What is needed to prove adultery?

When someone has a sexual relationship with a person other than the spouse, then that person has committed adultery. If you believe that your spouse has committed adultery, there are a few elements that go into proving that the act occurred when you go to court. Even though your emotions might take over your good judgment, it’s important to remember that if you retaliate in a negative manner, then it will make you appear in a negative light when you go to court if you choose to go to court over the incident. Your actions should also be taken into consideration if you plan to file for a divorce. An attorney can advise you about your options for filing for divorce and what you might be able to receive regarding financial support from your spouse.

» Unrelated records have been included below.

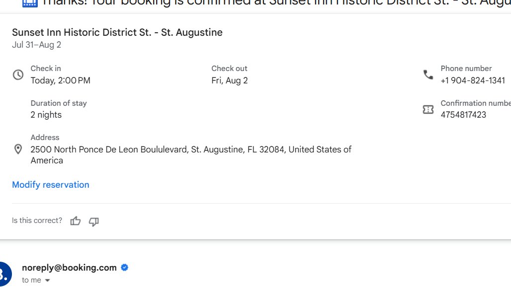Click the clock icon beside Check in

18,75
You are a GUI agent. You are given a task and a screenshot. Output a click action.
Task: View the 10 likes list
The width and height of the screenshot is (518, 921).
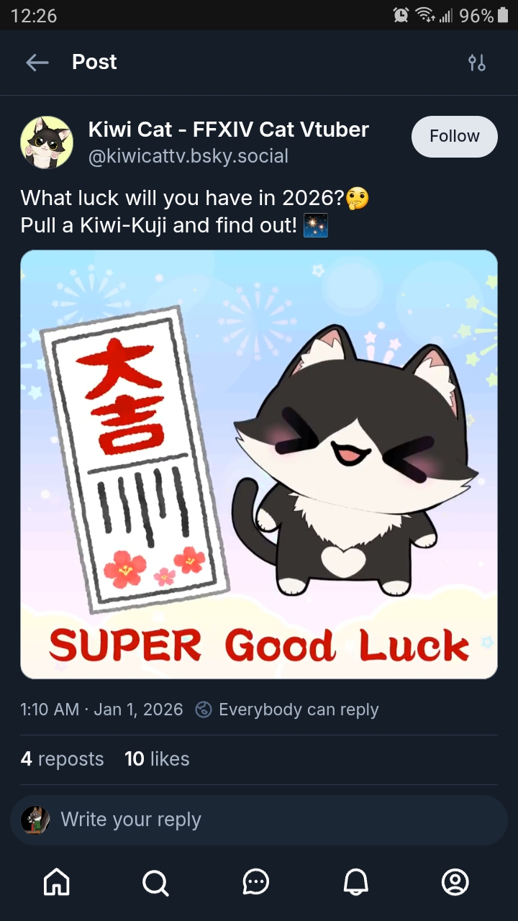[x=157, y=759]
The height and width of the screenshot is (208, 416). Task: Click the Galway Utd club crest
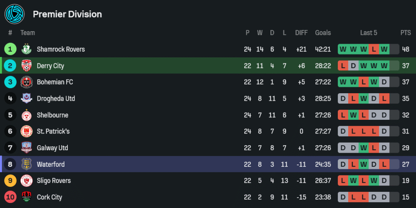(x=27, y=148)
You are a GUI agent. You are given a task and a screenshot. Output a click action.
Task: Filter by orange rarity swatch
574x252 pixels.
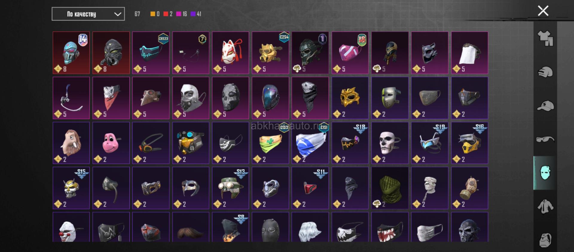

There are several different reasons as to why couples can file for divorce, such as irreconcilable differences. If you are able to prove that adultery has occurred, then some states will grant an immediate divorce instead of making you wait for the one-year period that is the most common length of time to wait after a separation has been filed. Adultery can sometimes play a role in awarding alimony or in the division of marital property. Talk to an attorney about whether adultery is considered when alimony is awarded because it might not be worth your time and effort to show that the act took place.

Read all of the state laws as some states have different regulations than others regarding the evidence that you need to provide and the statute of limitations if you discover that adultery has been taking place for an extended period of time. Some states have different definitions of what adultery means, so it’s important to understand what constitutes the act and what should be ignored. In some states, a spouse doesn’t have to engage in a sexual relationship to commit adultery. Sexual intimacy is often proof enough of adultery. An example would be if a woman were to share a room with a man she is not married to but has an intimate relationship with of some kind.

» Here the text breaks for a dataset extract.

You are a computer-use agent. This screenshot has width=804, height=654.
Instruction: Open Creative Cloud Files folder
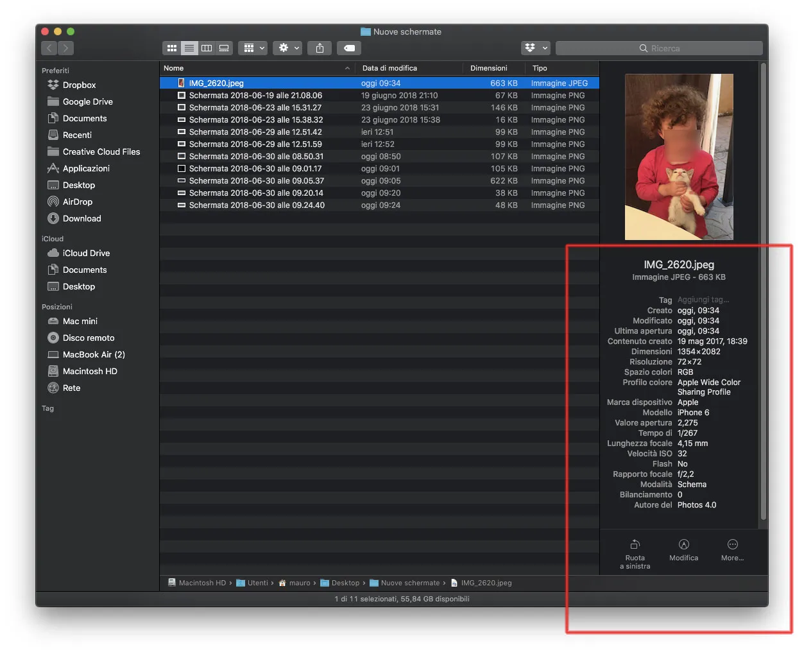click(x=101, y=151)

Think about why you think that your spouse has committed adultery and the reasons behind the act. Women are often more accurate in their beliefs that cheating in a marriage is taking place while men aren’t as accurate. Some of the signs that adultery might be taking place include a lack of interest in sex, spending more time away from home and using odd excuses to explain the time away, receiving strange phone calls, and going to events alone instead of as a couple.

When you have the proof that you need to make an accusation, take your information to an attorney so that the proper documents can be filed. There are times when you can access your spouse’s emails as well as cell phone records to determine if any kind of relationship outside of the marriage is taking place. There usually isn’t a requirement to catch your spouse in the act of committing adultery. You only need to show that your spouse had the ability and desire in most situations. Most courts do require that you provide more than just a thought or suspicion that adultery is taking place. If there is any kind of proof that shows your spouse has been affectionate with another person, then this will be beneficial when you go to court. Examples include sending or receiving romantic letters or cards, kissing another person, or sharing a bed together. Explore credit card statements to see if there have been any purchases that could be romantic gifts for another person. You can also see whether there have been charges to a hotel room or another location that might be a place where your spouse has met someone else. Keep in mind that you can’t open mail that isn’t addressed to you, but you can take pictures of the mail to give to your attorney if there is anything suspicious. In some states, you can’t look through credit card statements unless you are an authorized user on the account, so keep this in mind when you begin looking for information. If there is anything thrown in the trash, then you can view it because it’s fair game for anyone to read. This is when you can further explore phone records and other information that your spouse might want to hide. If there are any legal concerns, leave the activity to your attorney before going to court about adultery suspicions.